Swatting is a criminal harassment tactic where the harasser calls 911 to report that a third party is in serious and imminent danger, for example, a bomb threat, murder or hostage taking. A SWAT (special weapons and tactics) team is then sent to the unwitting third party’s address.
Besides the enormous cost of sending these teams, swatting has resulted in accidental deaths.
Denton, who went by the codename “Rape,” was arrested in his hometown of Montgomery, Texas. The swatting took place in Virginia.
According to court documents, Denton and several co-conspirators, including John William Kirby Kelley, allegedly conducted swatting calls against:
- a Cabinet official living in Virginia
- Old Dominion University
- the New York City office of ProPublica, a nonprofit newsroom known for investigative journalism
- an investigative journalist who produced materials for ProPublica
Denton reportedly chose the ProPublica targets because he was furious with the news outlet for publishing his true identity and discussing his role in Atomwaffen Division.
During the investigation, Denton unknowingly met with an undercover agent and confessed his role in the swatting incidents. Denton told the agent how he used a voice changer when he made the swatting calls and said it would be good if he was “raided” for the swatting since, because it was a serious crime, it could benefit Atomwaffen Division.
The Justice Department also announced the arrest of four racially motivated violent extremists from across the U.S. who were connected to the Atomwaffen Division. All four were charged with conspiracy to threaten and intimidate journalists and activists.
The four were named as Cameron Brandon Shea, 24, of Redmond, Washington; Kaleb Cole, 24, of Montgomery, Texas; Taylor Ashley Parker-Dipeppe, 20, of Spring Hill, Florida; and Johnny Roman Garza, 20, of Queen Creek, Arizona.
According to the criminal complaint, the defendants conspired via an encrypted online chat group to identify journalists and others they wanted to intimidate.
The group focused primarily on those who were Jewish or journalists. Cole and Shea allegedly created the posters, which included Nazi symbols, masked figures with guns and Molotov cocktails, and threatening language.

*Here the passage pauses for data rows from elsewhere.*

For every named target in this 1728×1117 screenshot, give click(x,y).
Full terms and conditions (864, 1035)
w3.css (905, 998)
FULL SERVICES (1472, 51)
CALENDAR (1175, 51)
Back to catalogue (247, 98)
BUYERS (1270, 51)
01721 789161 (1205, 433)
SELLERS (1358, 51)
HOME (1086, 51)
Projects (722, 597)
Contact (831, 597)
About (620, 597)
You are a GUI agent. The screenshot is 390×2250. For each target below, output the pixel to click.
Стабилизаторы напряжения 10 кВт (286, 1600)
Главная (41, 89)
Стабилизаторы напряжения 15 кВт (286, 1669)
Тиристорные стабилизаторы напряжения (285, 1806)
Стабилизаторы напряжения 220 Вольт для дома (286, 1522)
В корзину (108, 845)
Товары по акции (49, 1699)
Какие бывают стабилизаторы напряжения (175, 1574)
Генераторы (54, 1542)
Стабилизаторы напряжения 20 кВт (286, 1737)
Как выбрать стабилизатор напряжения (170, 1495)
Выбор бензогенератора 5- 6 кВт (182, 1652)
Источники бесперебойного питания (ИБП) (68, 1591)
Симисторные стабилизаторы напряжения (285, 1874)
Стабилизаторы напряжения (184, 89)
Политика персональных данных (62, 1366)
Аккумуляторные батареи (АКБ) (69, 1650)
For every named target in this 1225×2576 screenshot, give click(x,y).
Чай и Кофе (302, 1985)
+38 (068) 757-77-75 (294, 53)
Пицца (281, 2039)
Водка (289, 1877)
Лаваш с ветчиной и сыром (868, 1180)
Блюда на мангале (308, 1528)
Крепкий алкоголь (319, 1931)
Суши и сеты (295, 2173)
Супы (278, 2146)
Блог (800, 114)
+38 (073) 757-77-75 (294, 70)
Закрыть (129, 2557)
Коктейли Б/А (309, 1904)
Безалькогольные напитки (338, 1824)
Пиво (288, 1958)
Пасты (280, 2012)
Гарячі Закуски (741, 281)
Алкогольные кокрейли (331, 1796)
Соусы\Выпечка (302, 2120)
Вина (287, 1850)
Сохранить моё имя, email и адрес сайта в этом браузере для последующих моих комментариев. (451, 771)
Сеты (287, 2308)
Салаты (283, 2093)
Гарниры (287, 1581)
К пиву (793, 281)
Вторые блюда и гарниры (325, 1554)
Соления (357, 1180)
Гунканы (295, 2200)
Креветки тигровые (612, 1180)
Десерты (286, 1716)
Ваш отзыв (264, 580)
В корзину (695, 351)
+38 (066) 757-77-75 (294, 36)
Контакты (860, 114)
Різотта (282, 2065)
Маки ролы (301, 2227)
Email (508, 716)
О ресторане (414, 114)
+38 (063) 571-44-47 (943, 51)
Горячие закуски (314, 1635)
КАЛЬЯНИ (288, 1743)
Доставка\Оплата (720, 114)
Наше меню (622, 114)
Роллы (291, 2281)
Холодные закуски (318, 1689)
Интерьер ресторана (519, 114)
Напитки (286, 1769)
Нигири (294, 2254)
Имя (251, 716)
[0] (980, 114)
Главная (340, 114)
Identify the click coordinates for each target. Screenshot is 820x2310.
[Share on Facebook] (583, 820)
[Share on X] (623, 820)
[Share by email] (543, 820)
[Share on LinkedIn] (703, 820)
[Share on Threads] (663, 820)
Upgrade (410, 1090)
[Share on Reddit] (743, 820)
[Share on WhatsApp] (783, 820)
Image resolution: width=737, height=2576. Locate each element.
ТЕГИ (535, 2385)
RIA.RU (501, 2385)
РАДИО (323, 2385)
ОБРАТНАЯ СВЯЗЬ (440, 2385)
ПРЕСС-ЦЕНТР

The posters were delivered to Atomwaffen members electronically, and the co-conspirators printed and delivered or mailed the posters to journalists or activists the group was targeting.
In the Seattle area, the posters were mailed to a TV journalist who had reported on Atomwaffen and to two people associated with the Anti-Defamation League (ADL).
In Tampa, the group targeted a journalist (but delivered the poster to the wrong address). In Phoenix, the poster was delivered to a magazine journalist.
“These defendants sought to spread fear and terror with threats delivered to the doorstep of those who are critical of their activities,” said U.S. Attorney Brian T. Moran for the western district of Washington state. “… Rooting out anti-Semitic hate and threats of violence and vigorously prosecuting those responsible are top priorities for the Department of Justice.”
“The FBI recognizes all citizens’ First Amendment-protected rights. However the subjects arrested today crossed the line from protected ideas and speech to action in order to intimidate and coerce individuals who they perceived as a threat to their ideology of hate,” said Raymond Duda, special agent in charge from the FBI in Seattle.